[Problem set]
A. In the Tetragon contribution guide, which list can you add yourself to as a Tetragon user?
B. Write the next part of the Tetragon contribution guide, picking up after its final bullet point.

[Passage to read]
— BEGIN —

Contribution Guide

How to contribute to the project

Welcome to Tetragon :) !

We’re happy you’re interested in contributing to the Tetragon project.

All contributions are welcome

While this document focuses on the technical details of how to submit patches to the Tetragon project, we value all kinds of contributions.

For example, actions that can greatly improve Tetragon and contribute to its success could be:

  • Write a blog post about Tetragon or one of its use cases, we will be happy to add a reference to it in resources.
  • Talk about Tetragon during conferences or meetups, similarly, as a blog post, video recordings can be added to resources.
  • Share your usage of Tetragon on social platforms, and add yourself to the user list of the Cilium project as a Tetragon user.
  • Raise an issue on the repository about a bug, enhancement, or something else. See open a new issue.
  • Review a patch on the repository, this might look intimidading but some simple pull requests would benefit from a fresh pair of eyes. See open pull requests.

— END —

[Information shown]
— BEGIN —

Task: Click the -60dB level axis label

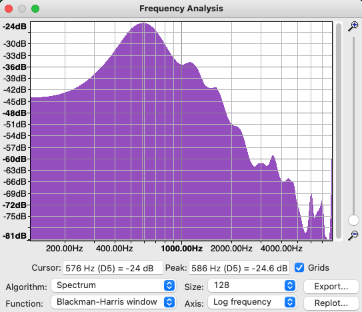Action: 15,159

— END —

[Solved problems]
A. The user list of the Cilium project.

B.
  • Submit a patch to the Tetragon project, for code and documentation contribution. See the next section for a how-to guide.

Guide for code and docs contribution

This section of the Tetragon documentation will help you make sure you have an environment capable of testing changes to the Tetragon source code, and that you understand the workflow of getting these changes reviewed and merged upstream.

  1. Make sure you have a GitHub account.

  2. Fork the Tetragon repository to your GitHub user or organization. The repository is available under github.com/cilium/tetragon.

  3. (Optional) Turn off GitHub actions for your fork. This is recommended to avoid unnecessary CI notification failures on the fork.

  4. Clone your fork and set up the base repository as upstream remote:

    git clone https://github.com/${YOUR_GITHUB_USERNAME_OR_ORG}/tetragon.git
    cd tetragon
    git remote add upstream https://github.com/cilium/tetragon.git
    
  5. Prepare your development setup.

  6. Check out GitHub good first issues to find something to work on. If this is your first Tetragon issue, try to start with something small that you think you can do without too much external help. Also avoid assigning too many issues to yourself (see Don’t Lick the Cookie!).

  7. Follow the steps in making changes to start contributing.

  8. Learn how to run the tests or how to preview and contribute to the docs.

  9. Learn how to submit a pull request to the project.

  10. Please accept our gratitude for taking the time to improve Tetragon! :)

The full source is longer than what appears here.